According to Podoliak, who has represented Ukraine in now-stalled peace negotiations with the Russians, that’s what Kyiv is coming under increasing pressure to accept.
But, he said in his Telegram post, “freezing” a conflict merely postpones it, while giving the aggressor time to learn from its mistakes and be better prepared next time.
He noted that 13 million Ukrainians have left their homes since the invasion began, and asked where they were supposed to go if some Ukrainian territory remains under Russian occupation.
As for those Ukrainians now living under Russian occupation, Podoliak said, “we will not allow anyone to trade their fortunes while sitting in a comfortable chair in a country that is not at war.”
Podoliak conceded that conflicts end at the negotiating table, and that this one would too. He also acknowledged that no-one was interested in a drawn-out war or an ongoing food crisis.
“But today, the shortest way to end the war is with weapons, sanctions and financial assistance to Ukraine,” he argued.
The U.S. government, under the current and previous two administrations, has never recognized Russia’s annexation of Crimea, and is supportive of Ukraine’s sovereignty within its international borders.
U.S. officials have said repeatedly that it is up to the Ukrainians to decide what they will and will not accept as a satisfactory outcome to the crisis.
During a briefing at the Pentagon on Monday, Defense Secretary Gen. Lloyd Austin reiterated that position again.

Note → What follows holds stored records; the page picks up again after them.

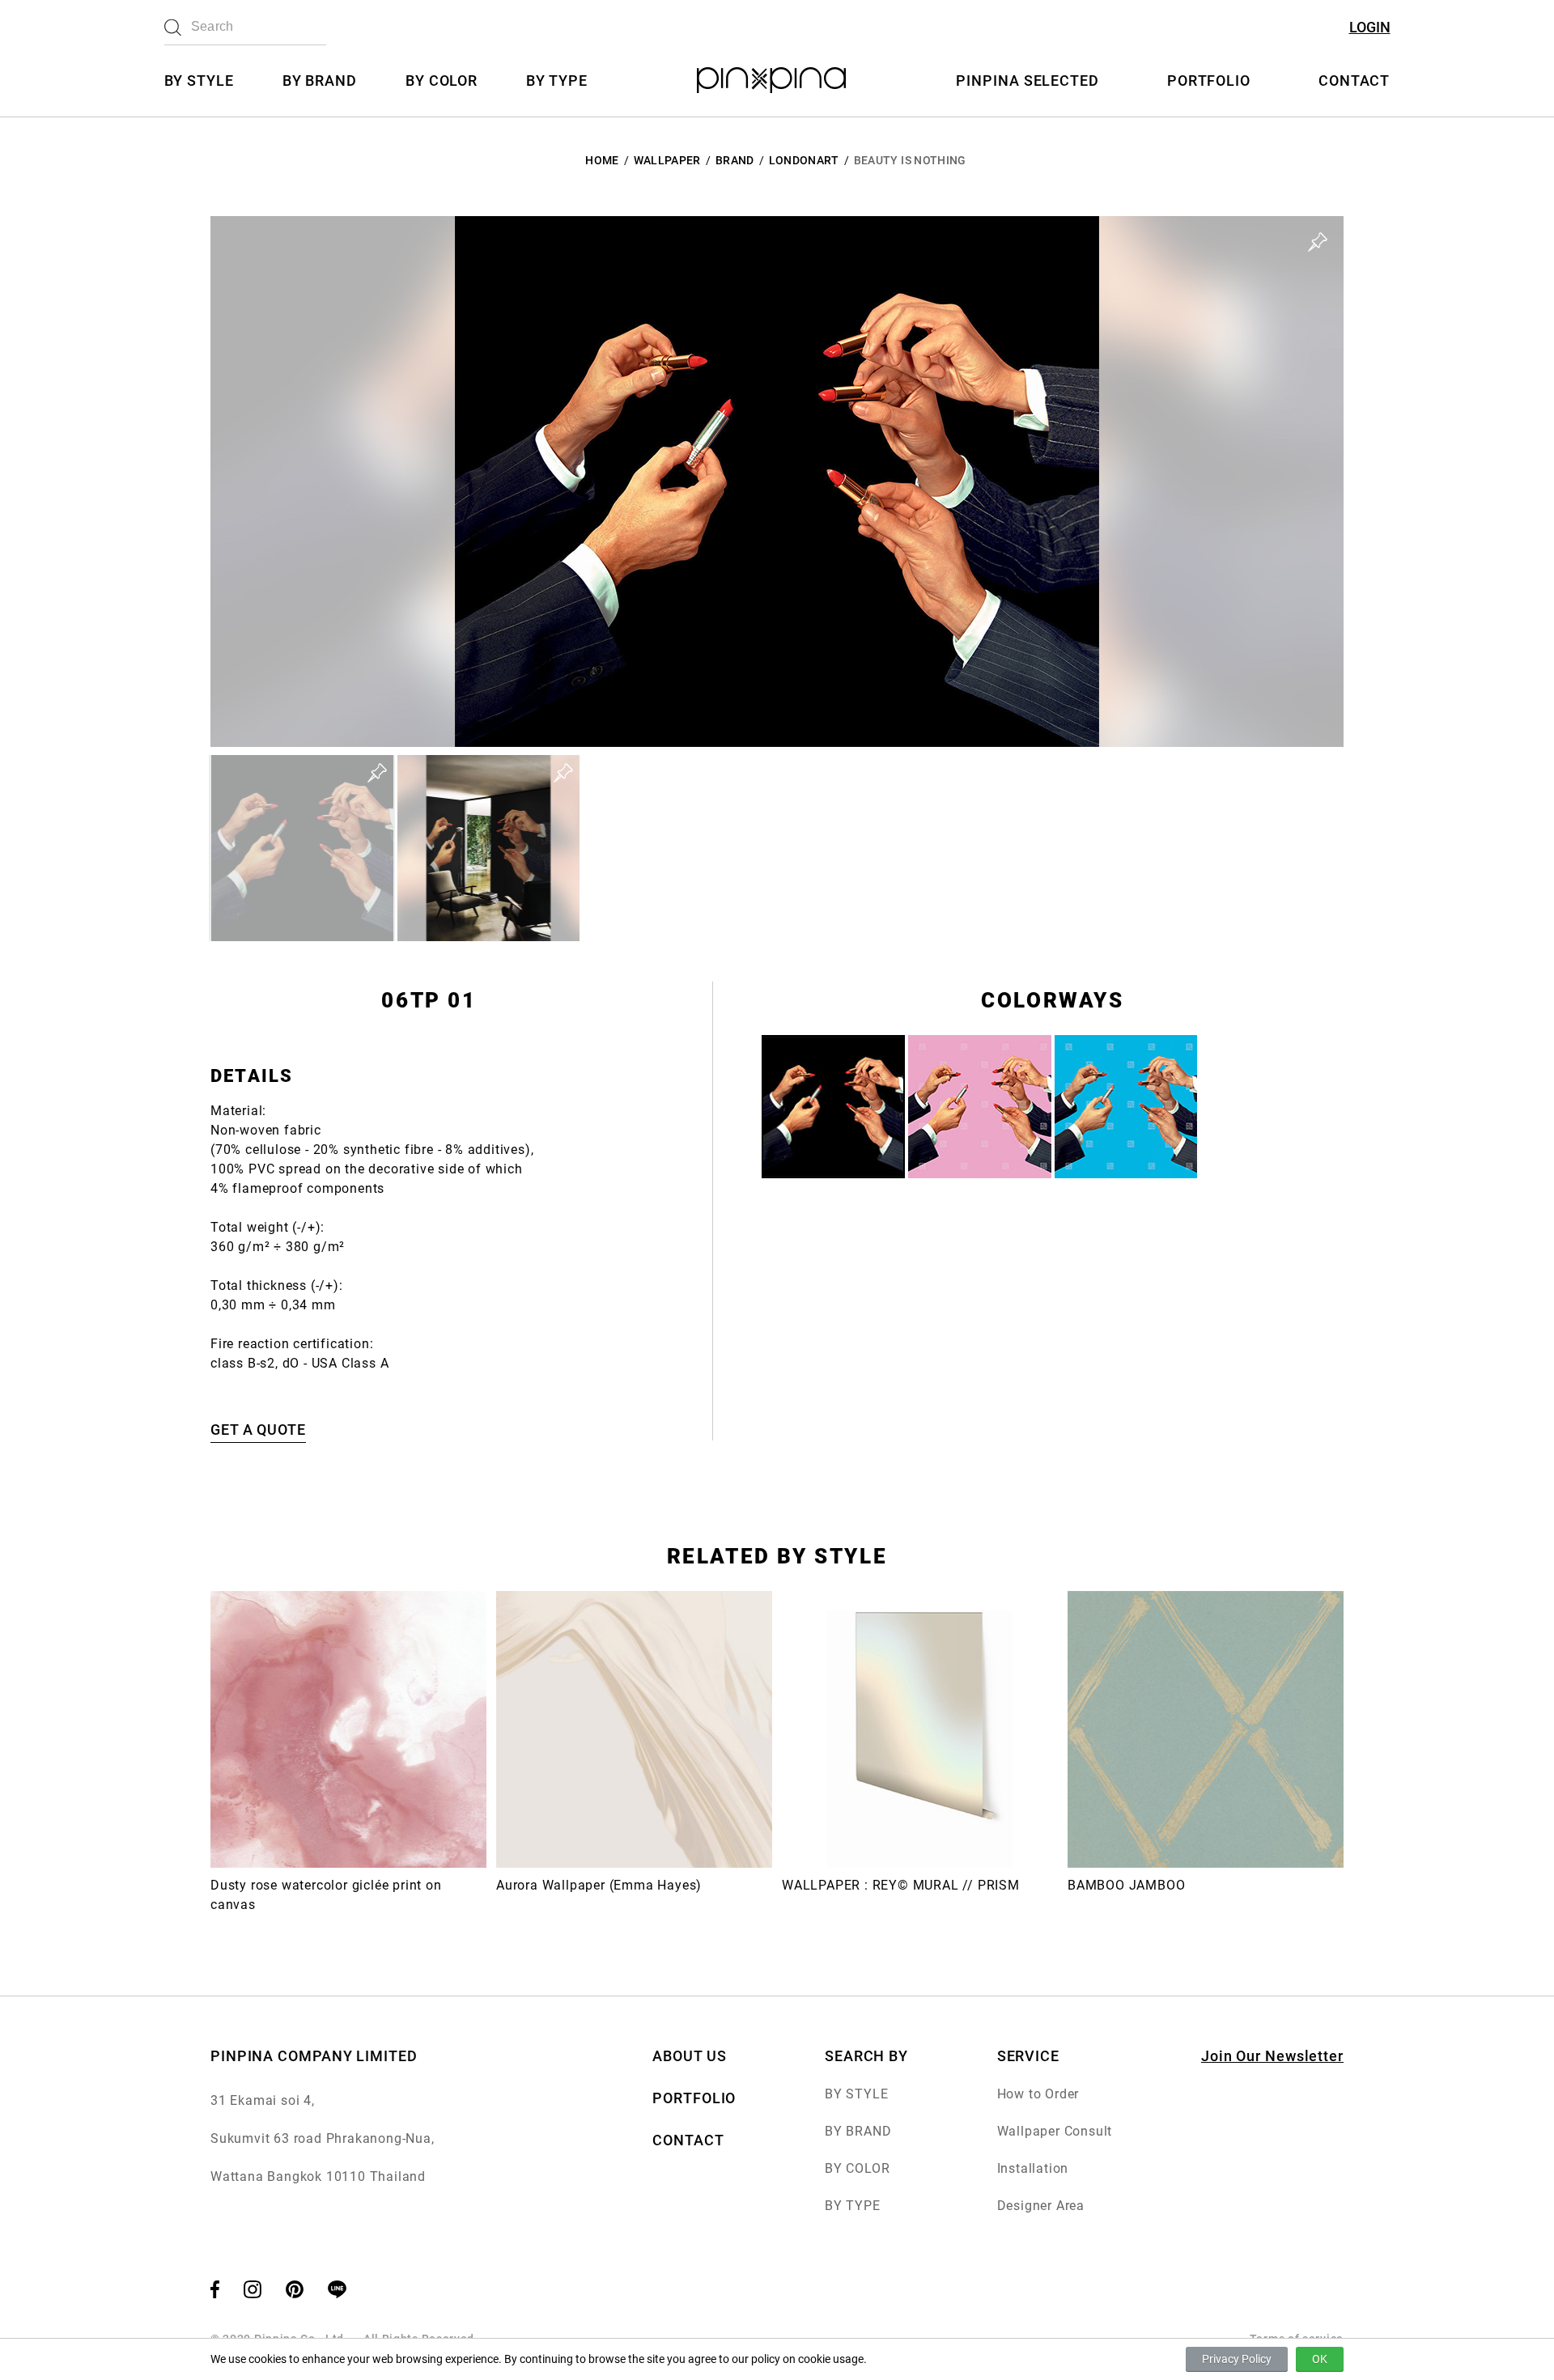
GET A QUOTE (258, 1429)
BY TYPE (556, 80)
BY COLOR (441, 80)
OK (1319, 2358)
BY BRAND (319, 80)
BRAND (734, 160)
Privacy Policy (1237, 2358)
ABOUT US (689, 2055)
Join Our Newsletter (1272, 2055)
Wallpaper (667, 160)
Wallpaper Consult (1055, 2131)
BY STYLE (199, 80)
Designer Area (1041, 2205)
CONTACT (1354, 80)
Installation (1033, 2168)
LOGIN (1370, 27)
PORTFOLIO (1208, 80)
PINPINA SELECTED (1027, 80)
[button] (302, 848)
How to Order (1038, 2094)
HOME (601, 160)
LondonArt (804, 160)
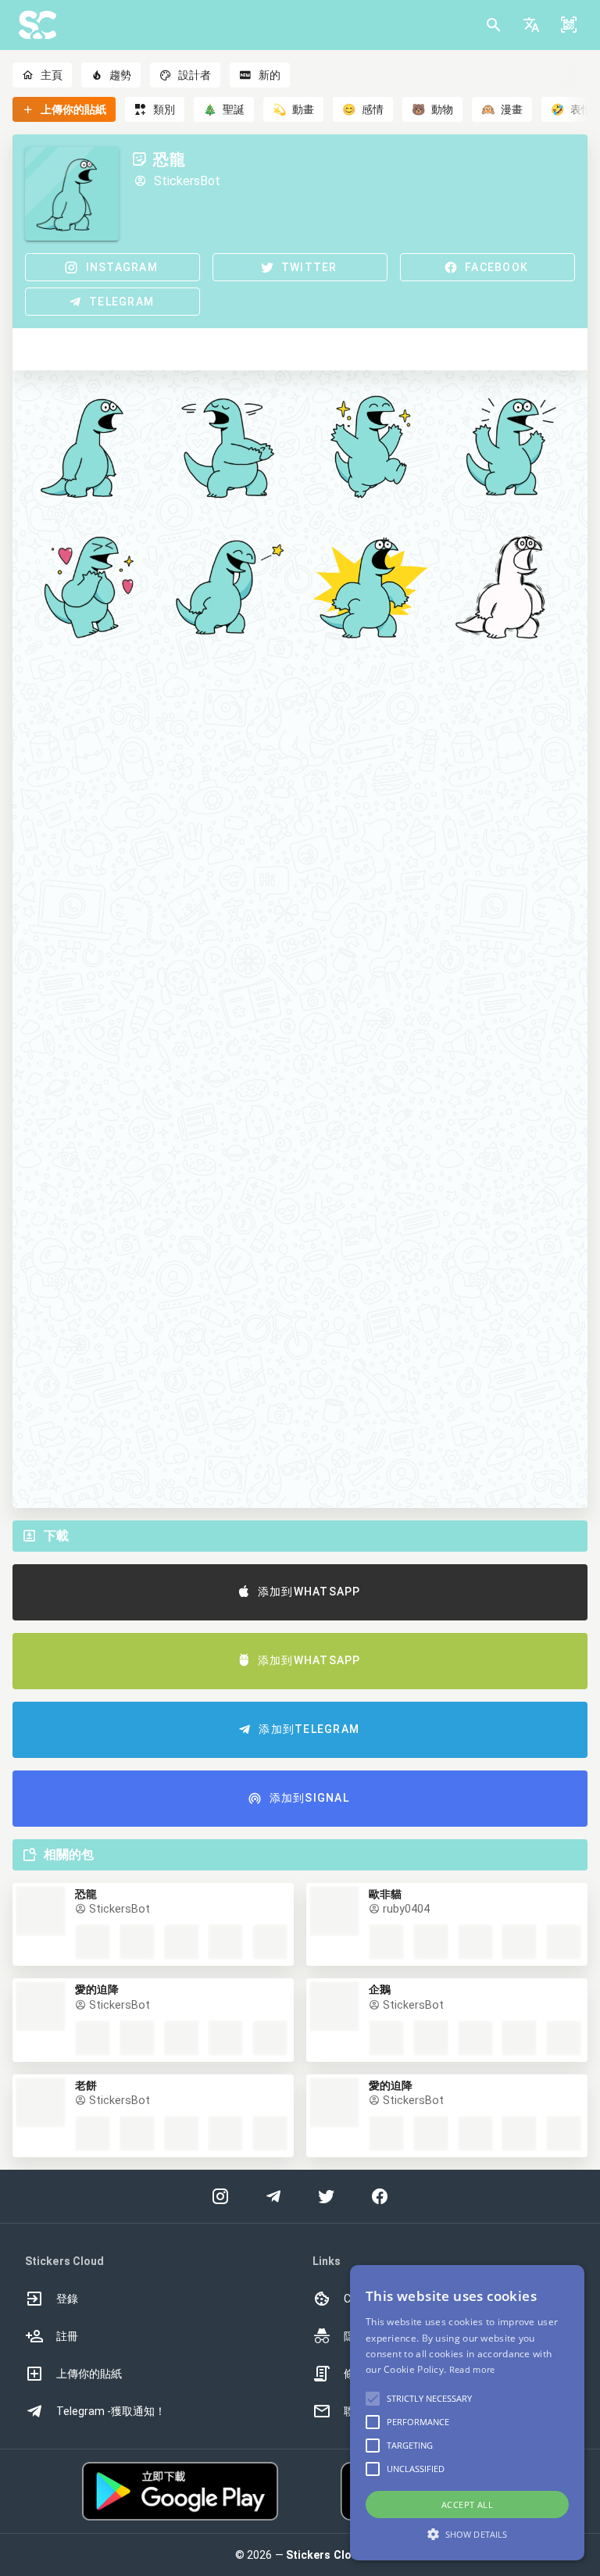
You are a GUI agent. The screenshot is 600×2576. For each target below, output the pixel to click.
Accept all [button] (467, 2504)
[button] (531, 25)
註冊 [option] (67, 2336)
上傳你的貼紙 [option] (89, 2373)
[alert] (467, 2412)
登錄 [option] (67, 2298)
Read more (472, 2369)
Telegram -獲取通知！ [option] (111, 2411)
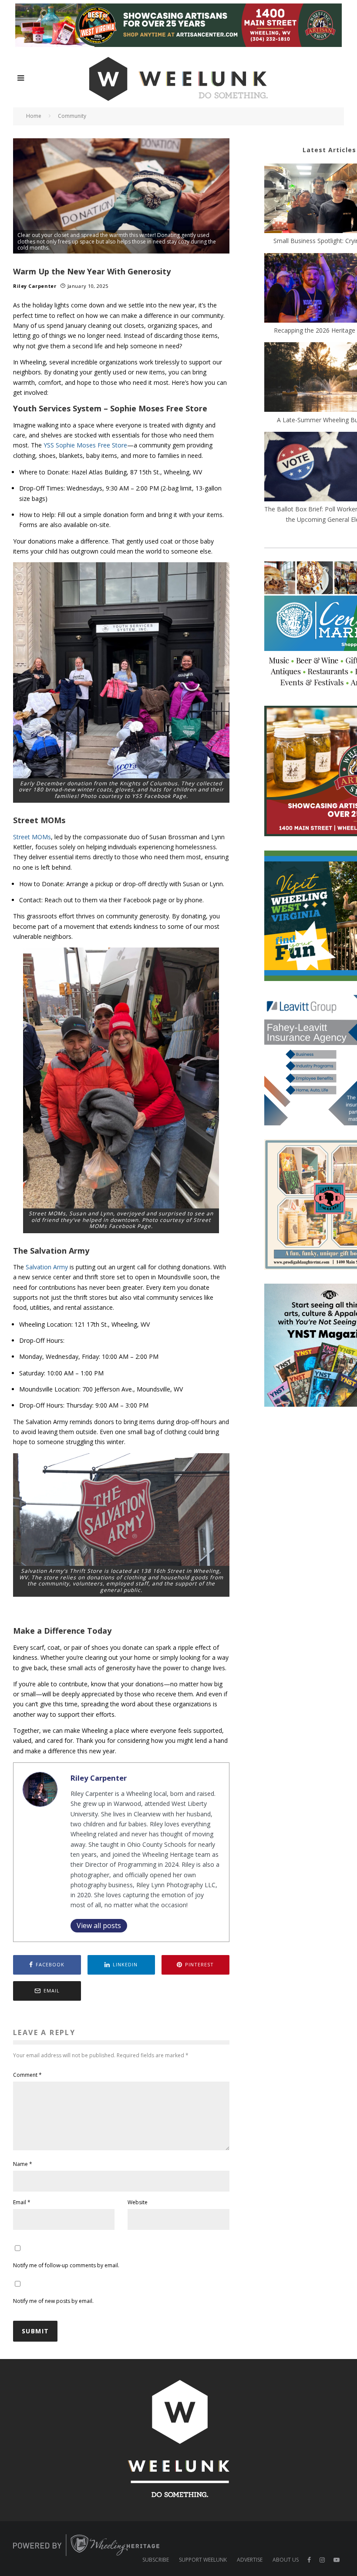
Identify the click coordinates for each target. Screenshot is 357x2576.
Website (138, 2202)
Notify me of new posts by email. (53, 2301)
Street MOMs (32, 837)
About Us (286, 2560)
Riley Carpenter (34, 286)
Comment (27, 2075)
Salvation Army (47, 1267)
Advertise (250, 2560)
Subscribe (155, 2560)
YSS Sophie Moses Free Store (85, 445)
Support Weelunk (203, 2560)
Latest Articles (329, 150)
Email (21, 2202)
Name (22, 2164)
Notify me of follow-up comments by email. (66, 2265)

While U.S. support for Ukraine aims to strengthen its hands on the battlefield and at the negotiating table, he said, “what [the] end state looks like will be defined by the Ukrainians, and not by us.”
“This is Ukraine’s fight,” Austin said. “It’s not the United States’ fight. We are doing everything that we can to make sure that we are supporting them in their effort to defend their sovereign territory.”